On Wed, 20 Mar 2019 18:29:29 +0900 Masatake YAMATO <yam...@redhat.com> wrote:

> Finding endpoints of an IPC channel is one of essential task to
> understand how a user program works. Procfs and netlink socket provide
> enough hints to find endpoints for IPC channels like pipes, unix
> sockets, and pseudo terminals. However, there is no simple way to find
> endpoints for an eventfd file from userland. An inode number doesn't
> hint. Unlike pipe, all eventfd files share the same inode object.
> 
> To provide the way to find endpoints of an eventfd file, this patch
> adds "eventfd-id" field to /proc/PID/fdinfo of eventfd as identifier.

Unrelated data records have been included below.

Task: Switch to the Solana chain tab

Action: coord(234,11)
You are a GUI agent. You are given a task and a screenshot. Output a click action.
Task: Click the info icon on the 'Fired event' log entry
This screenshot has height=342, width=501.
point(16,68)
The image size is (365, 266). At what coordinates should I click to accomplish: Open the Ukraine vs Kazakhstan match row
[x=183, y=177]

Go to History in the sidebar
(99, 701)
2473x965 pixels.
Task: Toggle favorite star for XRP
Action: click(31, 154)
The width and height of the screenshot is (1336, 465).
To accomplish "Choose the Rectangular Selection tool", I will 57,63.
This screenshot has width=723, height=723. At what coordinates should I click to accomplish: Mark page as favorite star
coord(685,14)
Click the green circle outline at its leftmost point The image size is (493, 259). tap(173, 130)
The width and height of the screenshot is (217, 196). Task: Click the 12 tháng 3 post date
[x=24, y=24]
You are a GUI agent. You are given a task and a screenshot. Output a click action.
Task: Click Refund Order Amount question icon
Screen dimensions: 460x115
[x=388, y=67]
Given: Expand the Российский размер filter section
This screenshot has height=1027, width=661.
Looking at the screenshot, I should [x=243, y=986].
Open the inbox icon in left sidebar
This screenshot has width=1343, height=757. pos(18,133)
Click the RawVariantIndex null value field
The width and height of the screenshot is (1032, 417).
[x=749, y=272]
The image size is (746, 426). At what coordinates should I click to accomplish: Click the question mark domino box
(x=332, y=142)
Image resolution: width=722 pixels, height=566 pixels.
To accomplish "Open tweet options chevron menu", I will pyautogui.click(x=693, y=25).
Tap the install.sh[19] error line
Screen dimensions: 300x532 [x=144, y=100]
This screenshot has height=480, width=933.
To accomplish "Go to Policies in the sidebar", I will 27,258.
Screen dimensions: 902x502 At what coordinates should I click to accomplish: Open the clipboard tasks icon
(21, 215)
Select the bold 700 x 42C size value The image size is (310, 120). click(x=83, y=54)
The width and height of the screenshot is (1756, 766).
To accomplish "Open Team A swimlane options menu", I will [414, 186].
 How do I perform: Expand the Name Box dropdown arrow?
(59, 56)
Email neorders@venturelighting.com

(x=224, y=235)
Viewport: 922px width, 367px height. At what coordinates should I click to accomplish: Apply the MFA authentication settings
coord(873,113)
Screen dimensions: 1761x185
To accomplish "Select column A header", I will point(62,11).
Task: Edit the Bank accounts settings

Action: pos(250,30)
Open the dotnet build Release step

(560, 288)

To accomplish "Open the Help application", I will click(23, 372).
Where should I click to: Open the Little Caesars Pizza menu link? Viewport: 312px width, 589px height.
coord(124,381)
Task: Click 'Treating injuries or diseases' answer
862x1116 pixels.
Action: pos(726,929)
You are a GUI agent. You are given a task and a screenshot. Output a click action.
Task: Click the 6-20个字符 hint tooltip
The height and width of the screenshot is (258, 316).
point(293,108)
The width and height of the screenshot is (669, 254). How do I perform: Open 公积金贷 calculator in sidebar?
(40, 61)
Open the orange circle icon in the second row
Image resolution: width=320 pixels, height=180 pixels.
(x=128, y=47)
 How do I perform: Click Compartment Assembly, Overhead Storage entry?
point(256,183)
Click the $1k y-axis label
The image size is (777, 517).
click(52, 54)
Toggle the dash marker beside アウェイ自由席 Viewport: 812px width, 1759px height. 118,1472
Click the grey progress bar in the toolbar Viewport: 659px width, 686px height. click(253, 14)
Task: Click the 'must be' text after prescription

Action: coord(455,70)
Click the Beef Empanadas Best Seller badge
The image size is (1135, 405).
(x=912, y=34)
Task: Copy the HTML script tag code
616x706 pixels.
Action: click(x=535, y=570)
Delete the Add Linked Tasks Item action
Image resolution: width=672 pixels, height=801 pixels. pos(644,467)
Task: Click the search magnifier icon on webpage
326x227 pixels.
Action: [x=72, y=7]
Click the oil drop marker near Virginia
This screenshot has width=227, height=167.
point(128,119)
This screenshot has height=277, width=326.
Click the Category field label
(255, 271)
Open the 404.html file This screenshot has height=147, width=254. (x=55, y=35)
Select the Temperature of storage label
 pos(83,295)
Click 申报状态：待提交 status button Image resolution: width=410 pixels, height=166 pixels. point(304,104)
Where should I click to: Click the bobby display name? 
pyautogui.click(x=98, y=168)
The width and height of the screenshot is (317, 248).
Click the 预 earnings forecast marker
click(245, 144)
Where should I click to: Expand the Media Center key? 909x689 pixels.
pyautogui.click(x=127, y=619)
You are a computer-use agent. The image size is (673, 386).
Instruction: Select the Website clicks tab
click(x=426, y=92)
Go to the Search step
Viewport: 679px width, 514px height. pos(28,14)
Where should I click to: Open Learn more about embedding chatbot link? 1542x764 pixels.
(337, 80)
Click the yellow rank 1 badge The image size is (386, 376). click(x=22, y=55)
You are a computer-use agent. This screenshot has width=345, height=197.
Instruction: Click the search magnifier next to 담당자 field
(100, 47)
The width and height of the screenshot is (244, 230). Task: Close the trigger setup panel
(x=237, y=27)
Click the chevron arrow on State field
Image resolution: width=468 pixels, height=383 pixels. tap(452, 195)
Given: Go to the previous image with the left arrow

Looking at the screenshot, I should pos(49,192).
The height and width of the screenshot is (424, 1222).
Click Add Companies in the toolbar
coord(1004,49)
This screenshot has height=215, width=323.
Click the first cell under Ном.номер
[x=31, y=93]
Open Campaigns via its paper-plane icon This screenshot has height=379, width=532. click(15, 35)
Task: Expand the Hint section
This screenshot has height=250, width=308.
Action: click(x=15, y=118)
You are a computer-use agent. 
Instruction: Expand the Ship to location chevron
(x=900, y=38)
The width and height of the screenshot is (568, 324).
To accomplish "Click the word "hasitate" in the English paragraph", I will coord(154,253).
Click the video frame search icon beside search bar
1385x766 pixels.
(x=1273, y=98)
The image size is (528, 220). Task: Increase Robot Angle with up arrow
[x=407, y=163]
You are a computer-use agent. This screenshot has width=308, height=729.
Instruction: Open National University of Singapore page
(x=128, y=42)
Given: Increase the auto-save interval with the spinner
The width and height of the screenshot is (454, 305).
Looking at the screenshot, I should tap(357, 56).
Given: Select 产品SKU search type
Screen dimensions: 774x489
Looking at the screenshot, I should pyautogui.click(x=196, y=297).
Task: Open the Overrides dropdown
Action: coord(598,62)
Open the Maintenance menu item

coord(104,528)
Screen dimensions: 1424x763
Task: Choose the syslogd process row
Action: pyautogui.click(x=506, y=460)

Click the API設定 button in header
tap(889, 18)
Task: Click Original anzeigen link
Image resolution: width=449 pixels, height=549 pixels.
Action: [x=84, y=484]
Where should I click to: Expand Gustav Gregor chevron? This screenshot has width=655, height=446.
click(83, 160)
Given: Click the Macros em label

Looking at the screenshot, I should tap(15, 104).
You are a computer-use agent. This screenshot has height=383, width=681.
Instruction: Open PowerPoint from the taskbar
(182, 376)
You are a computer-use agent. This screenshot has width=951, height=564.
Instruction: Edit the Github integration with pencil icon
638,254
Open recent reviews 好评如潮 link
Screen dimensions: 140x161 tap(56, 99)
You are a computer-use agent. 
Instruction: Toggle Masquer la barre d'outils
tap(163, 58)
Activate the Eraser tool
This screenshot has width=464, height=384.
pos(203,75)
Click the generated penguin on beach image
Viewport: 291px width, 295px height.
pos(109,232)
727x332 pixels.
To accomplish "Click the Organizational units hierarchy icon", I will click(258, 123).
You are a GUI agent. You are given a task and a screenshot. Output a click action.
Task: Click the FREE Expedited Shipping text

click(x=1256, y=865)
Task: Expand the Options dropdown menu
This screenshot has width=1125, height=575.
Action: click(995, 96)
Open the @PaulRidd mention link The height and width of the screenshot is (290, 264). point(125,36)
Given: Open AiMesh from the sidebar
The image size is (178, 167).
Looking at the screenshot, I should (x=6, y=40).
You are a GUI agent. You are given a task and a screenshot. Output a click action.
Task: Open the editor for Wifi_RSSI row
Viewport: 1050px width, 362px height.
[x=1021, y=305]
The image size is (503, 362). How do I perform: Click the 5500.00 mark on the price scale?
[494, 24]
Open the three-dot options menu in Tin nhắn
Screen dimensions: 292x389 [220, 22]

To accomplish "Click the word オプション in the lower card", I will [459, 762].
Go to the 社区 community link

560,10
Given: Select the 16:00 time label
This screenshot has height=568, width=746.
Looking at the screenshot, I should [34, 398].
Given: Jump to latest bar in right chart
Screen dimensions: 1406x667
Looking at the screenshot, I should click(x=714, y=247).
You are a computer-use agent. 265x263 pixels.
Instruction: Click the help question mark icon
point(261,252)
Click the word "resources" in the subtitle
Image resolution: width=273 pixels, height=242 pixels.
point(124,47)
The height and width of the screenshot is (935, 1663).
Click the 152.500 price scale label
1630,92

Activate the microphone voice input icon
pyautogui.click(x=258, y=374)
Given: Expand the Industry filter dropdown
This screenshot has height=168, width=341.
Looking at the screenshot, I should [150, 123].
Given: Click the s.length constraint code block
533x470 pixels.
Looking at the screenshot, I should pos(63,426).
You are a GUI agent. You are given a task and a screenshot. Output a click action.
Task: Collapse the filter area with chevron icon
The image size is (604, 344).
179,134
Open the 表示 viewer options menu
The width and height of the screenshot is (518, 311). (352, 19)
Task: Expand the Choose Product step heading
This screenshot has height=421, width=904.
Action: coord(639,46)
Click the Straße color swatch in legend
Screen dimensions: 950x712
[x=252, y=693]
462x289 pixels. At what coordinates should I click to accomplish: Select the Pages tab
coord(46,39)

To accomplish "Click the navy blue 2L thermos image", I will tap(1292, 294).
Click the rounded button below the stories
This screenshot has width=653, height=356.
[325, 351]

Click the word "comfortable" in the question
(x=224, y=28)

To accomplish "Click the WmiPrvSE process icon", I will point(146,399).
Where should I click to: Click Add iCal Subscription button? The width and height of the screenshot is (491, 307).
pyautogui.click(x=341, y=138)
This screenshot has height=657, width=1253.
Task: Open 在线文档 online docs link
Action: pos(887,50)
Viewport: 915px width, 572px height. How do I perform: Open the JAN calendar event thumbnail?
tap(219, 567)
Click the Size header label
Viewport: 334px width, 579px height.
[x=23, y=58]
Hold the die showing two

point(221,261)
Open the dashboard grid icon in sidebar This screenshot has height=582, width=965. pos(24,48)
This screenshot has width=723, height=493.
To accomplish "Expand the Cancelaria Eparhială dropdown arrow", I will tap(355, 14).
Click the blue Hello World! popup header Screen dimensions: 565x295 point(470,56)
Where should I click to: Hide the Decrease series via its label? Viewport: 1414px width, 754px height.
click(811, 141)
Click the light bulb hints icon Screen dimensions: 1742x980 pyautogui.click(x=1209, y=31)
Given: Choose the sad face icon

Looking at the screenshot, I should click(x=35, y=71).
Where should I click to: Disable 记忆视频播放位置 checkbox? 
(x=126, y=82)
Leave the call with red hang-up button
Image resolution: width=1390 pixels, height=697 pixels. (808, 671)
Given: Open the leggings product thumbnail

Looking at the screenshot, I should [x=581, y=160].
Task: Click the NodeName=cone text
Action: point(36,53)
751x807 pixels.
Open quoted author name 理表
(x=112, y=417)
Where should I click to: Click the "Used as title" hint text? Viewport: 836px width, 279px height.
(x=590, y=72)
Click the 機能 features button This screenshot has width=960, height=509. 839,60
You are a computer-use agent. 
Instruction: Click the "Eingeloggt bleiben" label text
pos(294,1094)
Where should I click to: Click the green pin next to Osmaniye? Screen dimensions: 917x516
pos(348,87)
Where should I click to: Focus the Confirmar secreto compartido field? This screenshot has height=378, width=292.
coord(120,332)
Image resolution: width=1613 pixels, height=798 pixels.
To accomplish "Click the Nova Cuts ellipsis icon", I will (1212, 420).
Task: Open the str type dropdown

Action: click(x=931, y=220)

> Address for eventfd context is used as id.
> 
> A tool like lsof can utilize the information to print endpoints.
> 
> ...
>
> --- a/fs/eventfd.c
> +++ b/fs/eventfd.c
> @@ -297,6 +297,7 @@ static void eventfd_show_fdinfo(struct seq_file *m, 
> struct file *f)
>       seq_printf(m, "eventfd-count: %16llx\n",
>                  (unsigned long long)ctx->count);
>       spin_unlock_irq(&ctx->wqh.lock);
> +     seq_printf(m, "eventfd-id: %p\n", ctx);
>  }
>  #endif

Is it a good idea to use a bare kernel address for this?  How does this
interact with printk pointer randomization and hashing?